Lanjutan Pertumbuhan dan Perkembangan Sastra Indonesia II


a.       Sanusi Pane (1905-1968) bukunya yang pertama berupa kumpulan prosa lirik berjudul pancaran cinta (1926), kemudian disusul sajak Puspa Mega (1927) sajak-sajak dalam kumpulan ini hamper seluruhnya berbentuk sonata. Selain dari itu Sanusi Pane membuat kumpulan sajak yang berjudul Madah Kelana (1931). Dalam sajak ini ia mengubah pandangannya tentang sajak dan kepujanggaan. Hal ini dapt kita liat salah satu sajaknya yang berjudul SAJAK.
                                                   

                          Sajak

                          O, bukanlah dalam kata yang rancak
                          Kata yang pelik kebagusan sajak
                          O, pujangga, buang segala kata
                          Yang kan Cuma mempermainkan mata
                                                   
                          Seperti mentari mencintai bumi
                          Member sinar selama-lamanya
                          Tidak meminta sesuatu kembali
                          Harus cintamu senantiasa………

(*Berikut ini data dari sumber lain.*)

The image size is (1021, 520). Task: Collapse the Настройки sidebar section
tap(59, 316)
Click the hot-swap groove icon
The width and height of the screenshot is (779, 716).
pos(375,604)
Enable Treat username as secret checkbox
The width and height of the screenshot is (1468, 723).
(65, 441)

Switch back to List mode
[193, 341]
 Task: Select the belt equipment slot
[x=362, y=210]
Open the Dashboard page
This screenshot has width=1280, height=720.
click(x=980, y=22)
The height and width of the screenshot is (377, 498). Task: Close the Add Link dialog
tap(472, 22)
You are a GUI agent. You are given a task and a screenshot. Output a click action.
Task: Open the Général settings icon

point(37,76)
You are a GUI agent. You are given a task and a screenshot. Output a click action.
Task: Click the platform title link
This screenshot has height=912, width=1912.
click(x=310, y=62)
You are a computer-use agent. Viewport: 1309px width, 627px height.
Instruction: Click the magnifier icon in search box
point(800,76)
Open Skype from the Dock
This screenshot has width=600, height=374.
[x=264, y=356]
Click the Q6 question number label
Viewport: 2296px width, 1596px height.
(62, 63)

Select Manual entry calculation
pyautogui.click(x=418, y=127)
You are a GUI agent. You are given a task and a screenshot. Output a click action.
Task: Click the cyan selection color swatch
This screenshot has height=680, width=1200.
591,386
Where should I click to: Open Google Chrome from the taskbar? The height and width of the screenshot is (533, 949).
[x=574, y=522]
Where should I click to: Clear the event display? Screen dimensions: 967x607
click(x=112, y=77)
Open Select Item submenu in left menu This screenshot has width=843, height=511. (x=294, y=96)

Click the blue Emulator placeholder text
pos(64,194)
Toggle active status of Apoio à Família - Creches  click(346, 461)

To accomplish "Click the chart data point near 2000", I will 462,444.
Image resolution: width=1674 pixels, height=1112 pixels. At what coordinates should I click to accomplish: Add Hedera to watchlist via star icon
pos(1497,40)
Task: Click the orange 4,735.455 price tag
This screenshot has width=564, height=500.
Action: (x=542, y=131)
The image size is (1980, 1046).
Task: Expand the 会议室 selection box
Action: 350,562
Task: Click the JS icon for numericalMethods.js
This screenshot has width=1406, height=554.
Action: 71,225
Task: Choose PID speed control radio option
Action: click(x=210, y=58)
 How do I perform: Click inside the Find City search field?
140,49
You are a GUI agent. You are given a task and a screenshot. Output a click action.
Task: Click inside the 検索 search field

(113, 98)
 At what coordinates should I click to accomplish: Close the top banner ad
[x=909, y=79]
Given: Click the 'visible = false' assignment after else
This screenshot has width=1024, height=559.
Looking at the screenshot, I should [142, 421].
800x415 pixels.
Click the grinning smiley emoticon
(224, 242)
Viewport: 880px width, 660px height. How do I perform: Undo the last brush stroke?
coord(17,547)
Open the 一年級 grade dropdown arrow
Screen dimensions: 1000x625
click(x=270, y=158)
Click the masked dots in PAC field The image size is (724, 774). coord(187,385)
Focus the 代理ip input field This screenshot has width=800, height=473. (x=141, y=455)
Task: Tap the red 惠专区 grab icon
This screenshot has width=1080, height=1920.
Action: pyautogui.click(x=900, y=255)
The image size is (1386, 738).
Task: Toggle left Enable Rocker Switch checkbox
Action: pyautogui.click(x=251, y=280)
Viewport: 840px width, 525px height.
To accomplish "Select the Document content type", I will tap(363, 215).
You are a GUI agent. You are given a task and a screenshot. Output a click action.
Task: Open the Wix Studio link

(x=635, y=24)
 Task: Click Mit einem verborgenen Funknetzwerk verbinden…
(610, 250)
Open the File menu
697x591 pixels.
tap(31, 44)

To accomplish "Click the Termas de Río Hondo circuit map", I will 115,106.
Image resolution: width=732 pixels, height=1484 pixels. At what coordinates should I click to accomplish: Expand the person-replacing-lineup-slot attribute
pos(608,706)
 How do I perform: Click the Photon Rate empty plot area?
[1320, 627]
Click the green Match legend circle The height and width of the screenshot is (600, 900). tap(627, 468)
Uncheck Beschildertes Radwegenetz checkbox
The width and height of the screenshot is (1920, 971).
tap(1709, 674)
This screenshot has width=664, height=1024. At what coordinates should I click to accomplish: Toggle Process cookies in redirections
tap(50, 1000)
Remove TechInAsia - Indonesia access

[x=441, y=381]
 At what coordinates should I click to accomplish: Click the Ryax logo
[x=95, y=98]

                         Selai dari itu Sanusi Pane pun menulis beberapa drama diantaranya:
Airlangga (1928), Eenzame  Garoedavlucht (1930) kedua naskah ini ditulis             dalam bahasa Belanda, dan Kartajaya (1932), Sandhyakala ning Majapahit (1933) ditulis dalam bahasa Indonesia.

b.      Merari Siregar mengarang buku yang berjudul Azab dan Sengsara yang merupakan kritikan langsung pada adat dan kebiasaan buruk kuno yang tidak lagi sesuai dengan zaman modern.

c.       Marah Rusli dengan bukunya yang berjudul Siti Nurbaya. Cerita ini juga merupakan kritikan terhadap berbagai keburukan kunoberkenaan dengan perkawinan. Karya Marah Rusli yang lain berjudul LaHami (1952) dan Anak dan kemanakan (1956).

d.      Abdul Muis (1886-1959), hasil goresan tangan beliau berjudul Salah Asuhan (1928). Dalam roman ini penyairnya lebih realis, yang menjadi perhatian bukan lagi kawin paksa tapi lebih kepada pertentangan paham antara kaum muda dengan kaum kolot dalam soal pernikahan .ia lebih jelas menyakinkan kebaikan dan keburukan yang terdapat diantara kaum itu. Selai dari itu beliau juga menulis Pertemuan Jodoh (1933) yang merupakan roman percintaan yang bertendensi sosial. Buah tangan beliau yang lain berjudul Suropati (1950) dan Robert anak suropati (1953). Kedua roman itu merupakan roman sejarah perjuangan melawan penjajah Belanda. Dan masih banyak penyair lainnya di angkatan ini.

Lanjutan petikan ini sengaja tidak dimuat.